__Work item__:
Transcribe the lines exactly, beginning with the one that contains "Image resolution: width=1396" and ending with the final line of the records. Do not transcribe pictures.

(Stored data Opens)

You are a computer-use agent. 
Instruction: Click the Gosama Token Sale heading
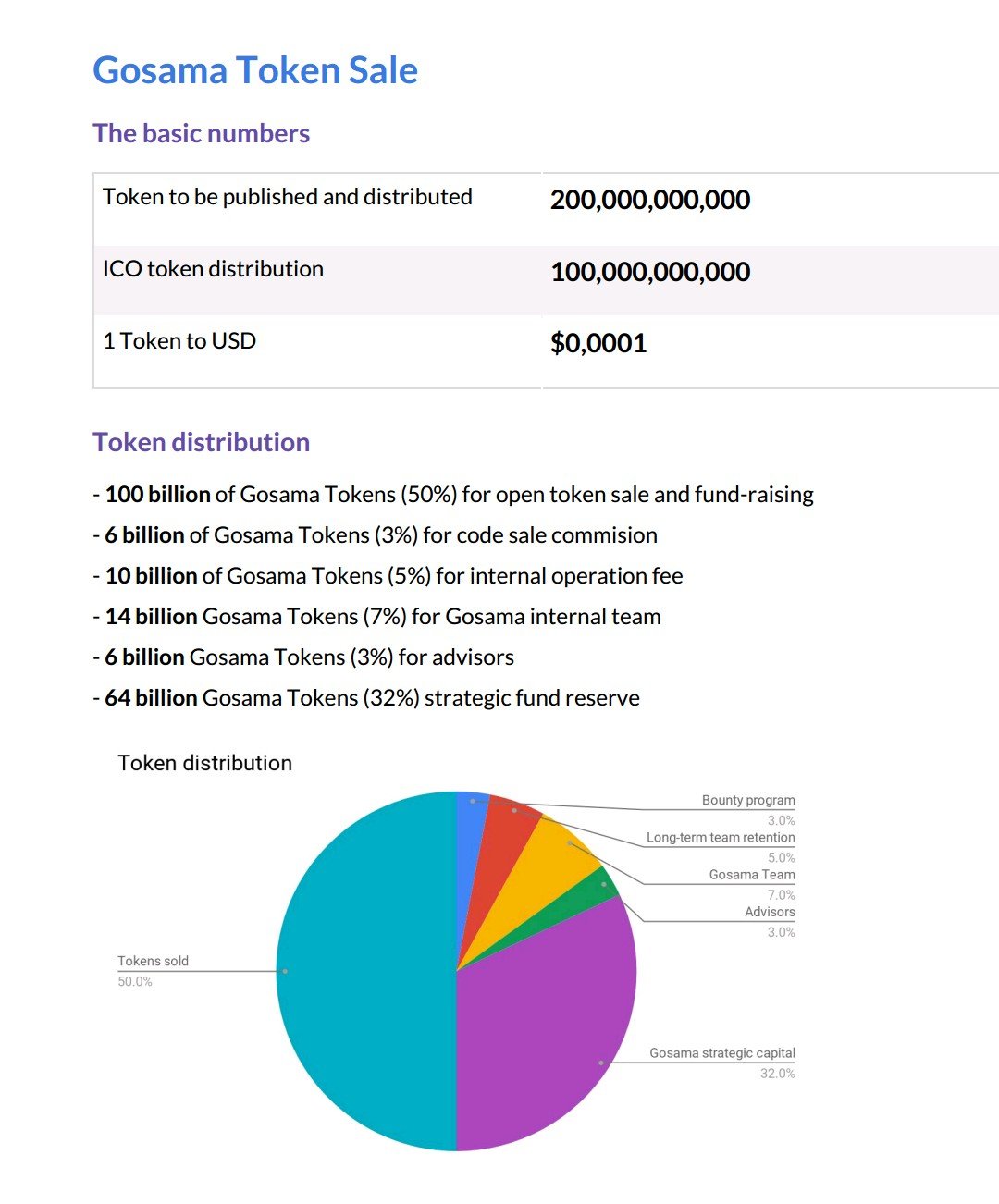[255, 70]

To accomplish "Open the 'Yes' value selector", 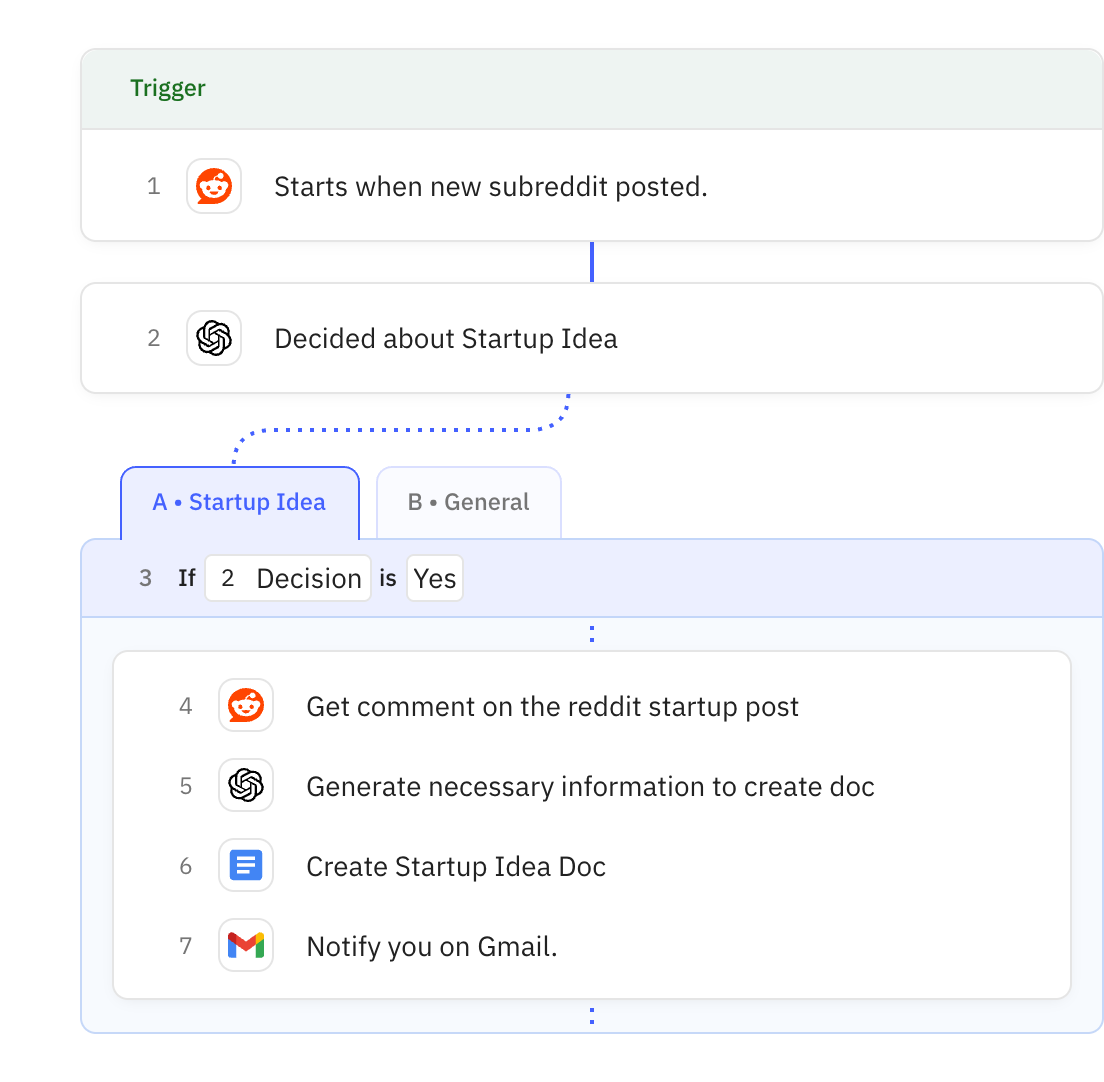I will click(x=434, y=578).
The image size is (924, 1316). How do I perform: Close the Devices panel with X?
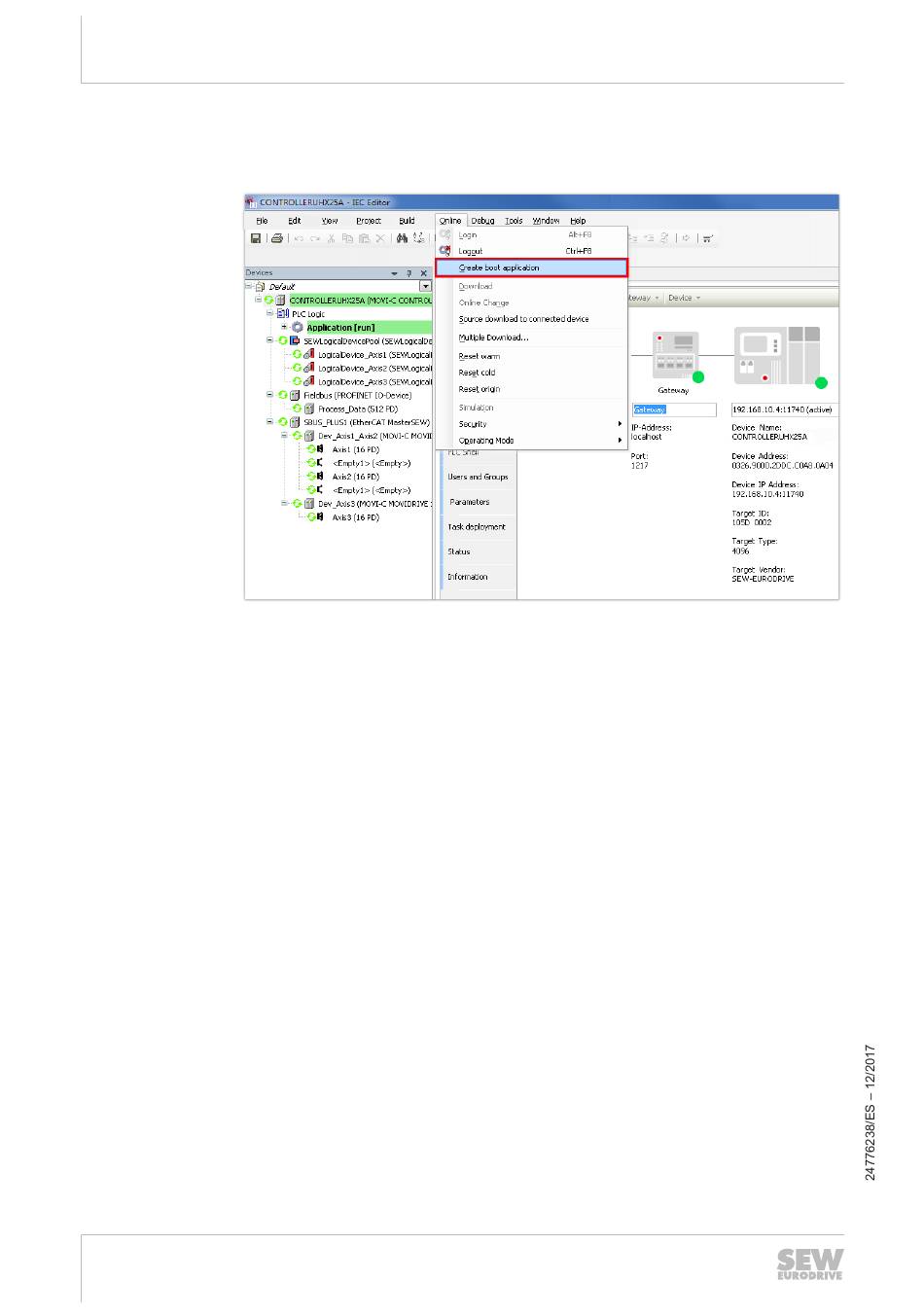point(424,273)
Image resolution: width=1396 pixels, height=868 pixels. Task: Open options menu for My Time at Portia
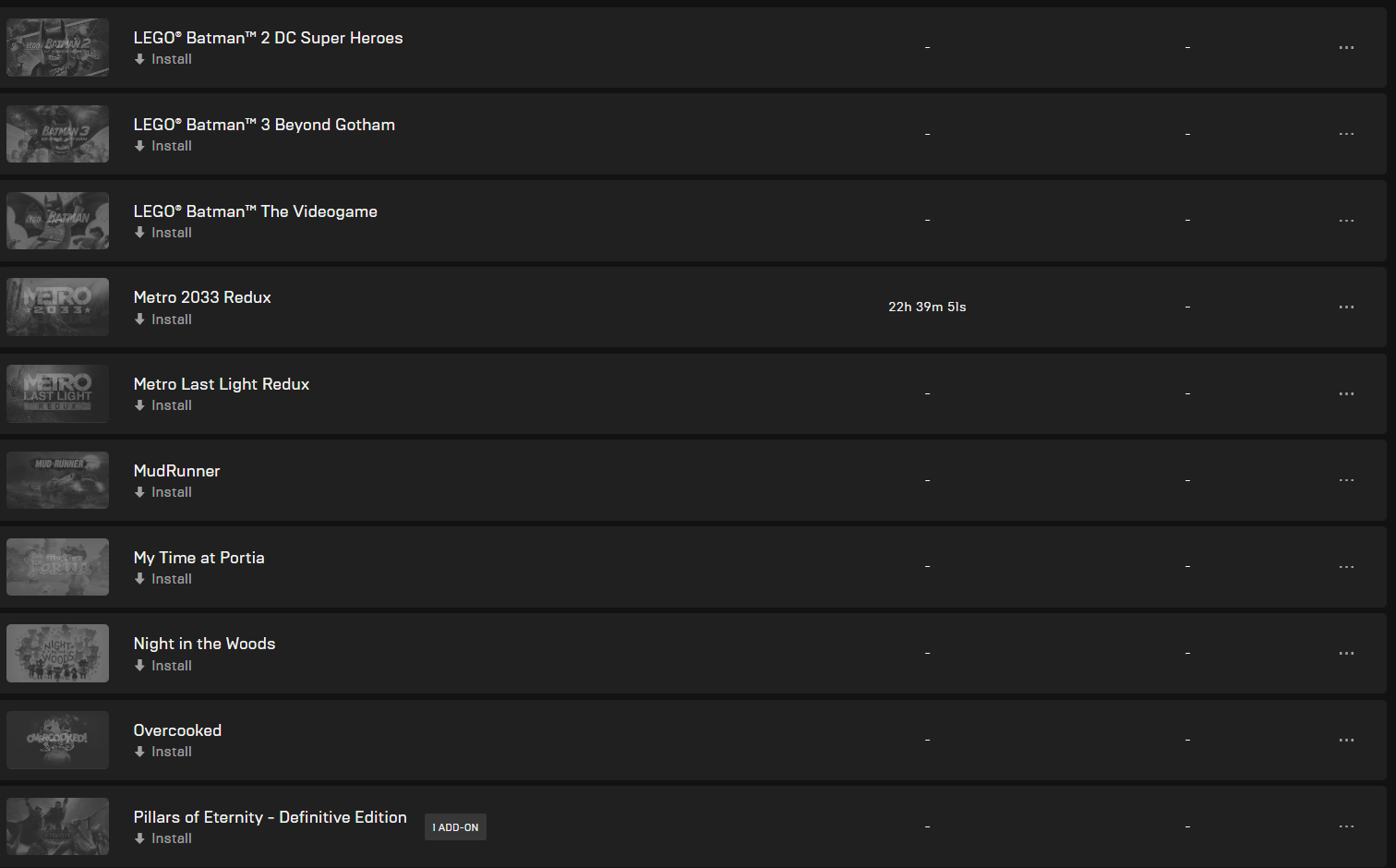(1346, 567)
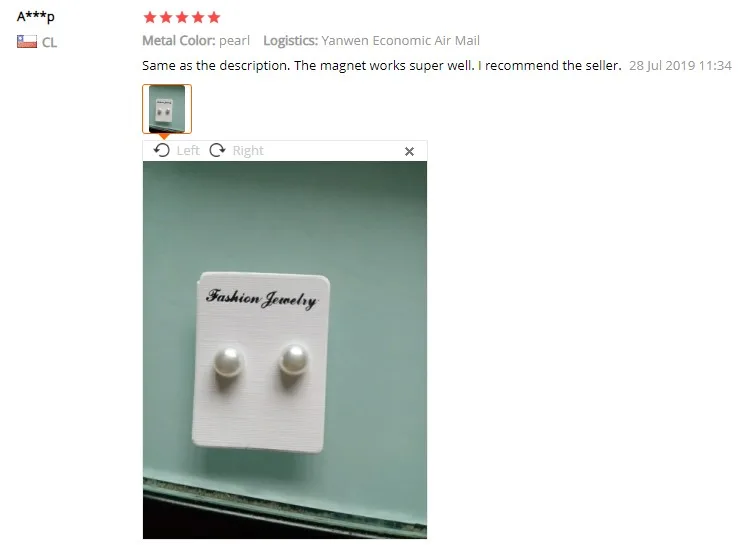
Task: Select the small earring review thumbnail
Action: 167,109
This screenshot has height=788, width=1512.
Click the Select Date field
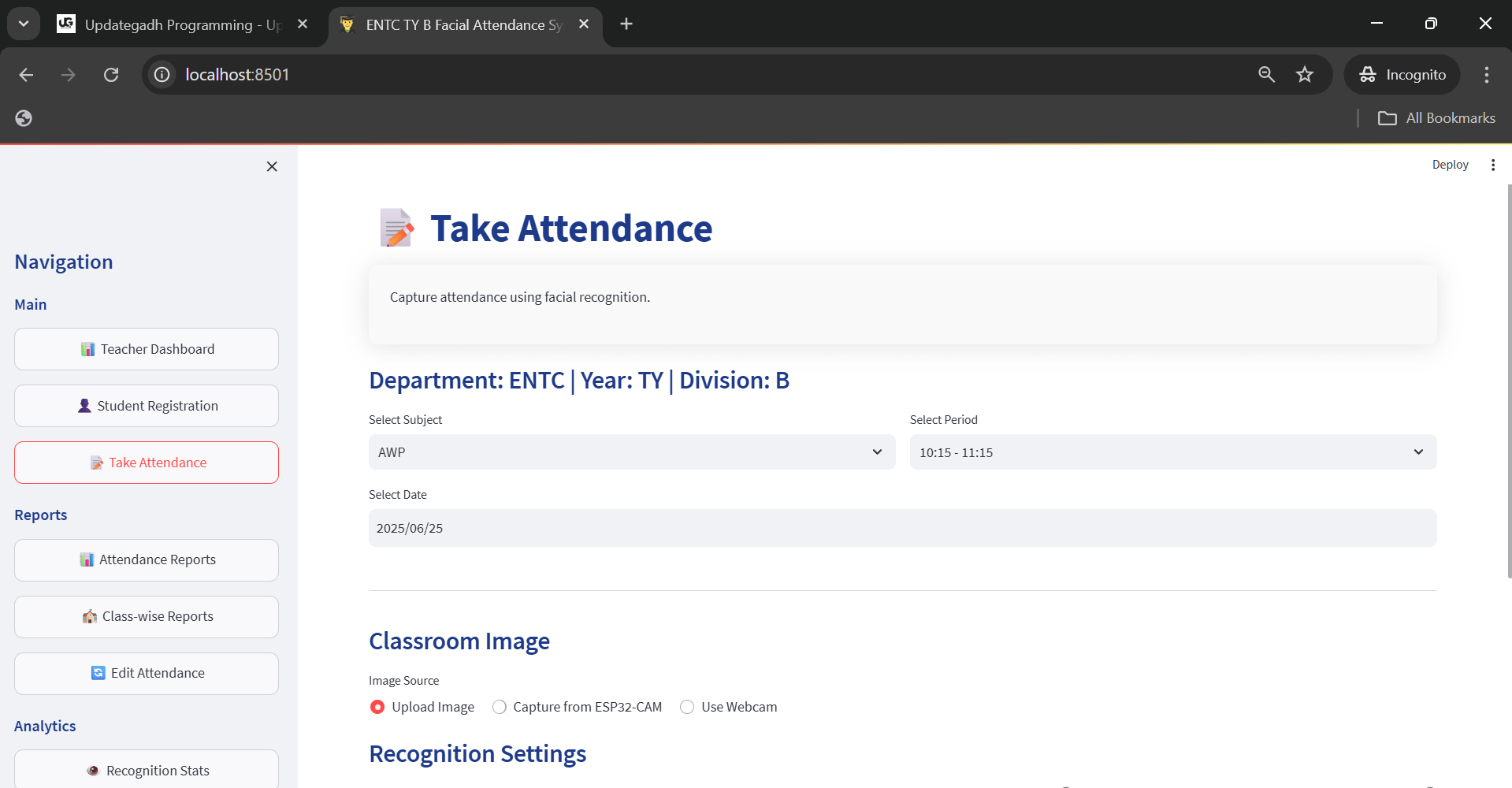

(Stored data Closes)

__Written reply__:
Image resolution: width=1396 pixels, height=868 pixels. Task: Open options menu for My Time at Portia
(1346, 567)
Task: Select the small earring review thumbnail
Action: 167,109
This screenshot has height=788, width=1512.
Click the Select Date field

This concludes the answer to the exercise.